The other study, this one for potential bond-holders, was far more puzzling. It concluded that by 2030, the combined cross-river traffic would be just 132,000 trips, some 15 percent lower than the SDEIS had predicted. Even worse, according to this new study, the combined 12 lanes of river crossings would carry some 4,000 fewer daily trips than just the I-65 bridge did in 2007 alone, completely undermining the argument that Louisville needed these new bridges.

Aaron Renn, an urban policy researcher and frequent critic of the Ohio River Bridges project, extensively documented these shenanigans. “No matter how crazy this project is,” he wrote back in 2013 when that bond-holder study came out, “it always manages to find ways to show that it’s even more wacky than I thought.”

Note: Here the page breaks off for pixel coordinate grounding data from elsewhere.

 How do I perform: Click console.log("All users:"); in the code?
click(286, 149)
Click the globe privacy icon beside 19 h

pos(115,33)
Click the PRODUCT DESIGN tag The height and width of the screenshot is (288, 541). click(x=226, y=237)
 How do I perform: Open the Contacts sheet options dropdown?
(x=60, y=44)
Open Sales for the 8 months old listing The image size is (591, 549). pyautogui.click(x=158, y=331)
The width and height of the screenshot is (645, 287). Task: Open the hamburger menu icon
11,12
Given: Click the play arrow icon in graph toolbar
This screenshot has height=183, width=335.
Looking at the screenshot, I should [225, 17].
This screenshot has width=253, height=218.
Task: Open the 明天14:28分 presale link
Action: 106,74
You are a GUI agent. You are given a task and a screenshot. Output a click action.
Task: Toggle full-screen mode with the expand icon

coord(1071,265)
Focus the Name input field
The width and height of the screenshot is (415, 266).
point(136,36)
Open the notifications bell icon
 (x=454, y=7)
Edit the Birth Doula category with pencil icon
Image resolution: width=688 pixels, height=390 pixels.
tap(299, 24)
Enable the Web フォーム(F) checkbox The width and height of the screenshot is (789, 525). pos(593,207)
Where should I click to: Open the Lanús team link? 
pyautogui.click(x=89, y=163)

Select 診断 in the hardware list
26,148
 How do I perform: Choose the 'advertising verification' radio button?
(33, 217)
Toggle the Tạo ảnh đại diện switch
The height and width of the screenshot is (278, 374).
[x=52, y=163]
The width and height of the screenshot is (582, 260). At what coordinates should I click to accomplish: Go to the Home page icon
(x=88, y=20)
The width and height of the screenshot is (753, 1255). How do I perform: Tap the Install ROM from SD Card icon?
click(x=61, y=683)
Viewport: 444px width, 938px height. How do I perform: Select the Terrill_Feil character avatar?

The project is now finished, and everyone in Louisville can see for themselves which prediction was the better one. In 2018, a post-construction traffic study showed that cross-river trips decreased by 2 percent from 2013 to 2018. As a result, the project has been called by Vox, among others, a “boondoggle” of epic proportions.

The Louisville highway project is hardly the first time travel demand models have missed the mark. Despite them being a legally required portion of any transportation infrastructure project that gets federal dollars, it is one of urban planning’s worst kept secrets that these models are error-prone at best and fundamentally flawed at worst.

Recently, I asked Renn how important those initial, rosy traffic forecasts of double-digit growth were to the boondoggle actually getting built.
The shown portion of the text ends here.